Organizatorem pierwszego obozu i wieloletnim jego komendantem jest Zbigniew Pazderski, poza obozem inspektor Państwowej Inspekcji Pracy, uważany za osobę bez której „Cieciorki” by nie istniały. Początkowo znaleziono bazę przy szkole podstawowej w tej małej miejscowości, postawiono duże wojskowe namioty, zorganizowano place zabaw oraz stopniowo wiele atrakcji dla dzieci, które pierwszy raz, właśnie na obozie, jechały pociągiem, brały czynny udział w dyskotece, dyskutowały z rówieśnikami i gośćmi odwiedzającymi obóz, jeździły samochodem strażackim, wykonywały samodzielnie wiele nowych czynności, które dla dzieci zdrowych są naturalne. Zresztą aż trudno jest wymienić wszystkie aktywności: Jagodowisko, Dzień Sportu, Żartobieg, Kartoflisko, Bal Przebierańców, Mini Playback Show i wiele innych atrakcji, których nazwy mogą być nie zrozumiałe dla osób spoza obozu.
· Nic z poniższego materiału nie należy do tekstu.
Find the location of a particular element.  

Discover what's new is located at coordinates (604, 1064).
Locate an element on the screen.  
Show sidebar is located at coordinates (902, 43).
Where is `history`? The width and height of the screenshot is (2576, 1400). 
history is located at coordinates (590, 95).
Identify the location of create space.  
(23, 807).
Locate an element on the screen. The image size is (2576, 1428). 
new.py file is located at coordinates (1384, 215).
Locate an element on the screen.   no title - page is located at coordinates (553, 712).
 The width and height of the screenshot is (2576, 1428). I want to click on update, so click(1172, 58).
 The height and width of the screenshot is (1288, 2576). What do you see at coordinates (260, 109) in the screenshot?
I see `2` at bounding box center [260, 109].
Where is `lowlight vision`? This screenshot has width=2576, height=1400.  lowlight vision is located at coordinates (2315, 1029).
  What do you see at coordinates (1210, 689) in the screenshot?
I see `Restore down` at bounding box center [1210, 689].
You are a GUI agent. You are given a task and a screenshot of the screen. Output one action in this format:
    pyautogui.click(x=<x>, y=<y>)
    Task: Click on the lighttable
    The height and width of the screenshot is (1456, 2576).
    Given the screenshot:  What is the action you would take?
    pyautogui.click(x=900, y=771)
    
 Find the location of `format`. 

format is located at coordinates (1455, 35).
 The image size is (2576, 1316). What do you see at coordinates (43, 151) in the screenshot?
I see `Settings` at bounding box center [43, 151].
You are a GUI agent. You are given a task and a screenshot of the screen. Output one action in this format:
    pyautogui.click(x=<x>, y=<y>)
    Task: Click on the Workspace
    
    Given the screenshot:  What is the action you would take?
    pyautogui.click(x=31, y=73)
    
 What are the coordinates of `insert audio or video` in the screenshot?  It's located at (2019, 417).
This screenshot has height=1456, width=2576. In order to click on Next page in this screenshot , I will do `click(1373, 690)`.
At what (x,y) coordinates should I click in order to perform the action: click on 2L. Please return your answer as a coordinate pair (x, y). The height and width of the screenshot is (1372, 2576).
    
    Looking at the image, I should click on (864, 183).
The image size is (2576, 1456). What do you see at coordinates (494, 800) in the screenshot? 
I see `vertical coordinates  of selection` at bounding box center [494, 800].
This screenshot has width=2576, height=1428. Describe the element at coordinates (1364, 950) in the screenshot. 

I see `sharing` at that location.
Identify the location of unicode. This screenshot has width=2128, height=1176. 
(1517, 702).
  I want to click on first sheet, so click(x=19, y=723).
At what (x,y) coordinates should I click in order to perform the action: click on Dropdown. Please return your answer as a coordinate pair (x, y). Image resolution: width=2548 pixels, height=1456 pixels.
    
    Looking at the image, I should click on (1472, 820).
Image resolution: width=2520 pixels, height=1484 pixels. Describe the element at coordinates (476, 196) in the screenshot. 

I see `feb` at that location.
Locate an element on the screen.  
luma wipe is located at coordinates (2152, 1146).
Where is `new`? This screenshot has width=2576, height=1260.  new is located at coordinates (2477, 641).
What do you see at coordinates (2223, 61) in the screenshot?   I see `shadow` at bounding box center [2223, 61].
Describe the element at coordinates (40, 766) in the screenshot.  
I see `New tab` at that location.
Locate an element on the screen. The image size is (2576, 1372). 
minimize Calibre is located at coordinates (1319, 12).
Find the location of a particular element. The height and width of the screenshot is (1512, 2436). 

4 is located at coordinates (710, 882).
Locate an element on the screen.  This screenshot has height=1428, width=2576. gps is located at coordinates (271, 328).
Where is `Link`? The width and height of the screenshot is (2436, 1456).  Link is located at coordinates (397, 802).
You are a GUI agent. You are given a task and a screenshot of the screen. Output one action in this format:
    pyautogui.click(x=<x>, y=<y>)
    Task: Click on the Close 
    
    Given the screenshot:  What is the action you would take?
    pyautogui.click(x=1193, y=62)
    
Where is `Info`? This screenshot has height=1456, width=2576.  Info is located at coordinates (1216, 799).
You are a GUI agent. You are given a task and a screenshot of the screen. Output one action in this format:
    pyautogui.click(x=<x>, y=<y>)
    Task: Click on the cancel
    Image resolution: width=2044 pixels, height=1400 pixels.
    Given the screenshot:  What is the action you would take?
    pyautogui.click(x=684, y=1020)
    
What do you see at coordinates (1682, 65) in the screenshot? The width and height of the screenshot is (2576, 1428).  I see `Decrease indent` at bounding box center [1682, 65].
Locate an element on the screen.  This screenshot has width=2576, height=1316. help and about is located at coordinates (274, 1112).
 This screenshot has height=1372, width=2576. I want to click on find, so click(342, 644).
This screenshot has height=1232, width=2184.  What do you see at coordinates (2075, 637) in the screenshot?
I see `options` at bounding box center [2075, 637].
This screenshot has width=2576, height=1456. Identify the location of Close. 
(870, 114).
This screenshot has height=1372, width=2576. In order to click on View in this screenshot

W latach 1986 – 2004 obozy organizowane były w Cieciorce, potem miejscowości zmieniały się, od 2009 r. jest to Raduń, ale zawsze mówi się po prostu – Cieciorka. Dotyczy to zresztą nie tylko obozów letnich. Od kilkunastu lat organizowane są poobozowe kilkudniowe spotkania w zimie – Andrzejkowe lub świąteczne, które mają nazwę „Przeżyjmy to jeszcze raz”.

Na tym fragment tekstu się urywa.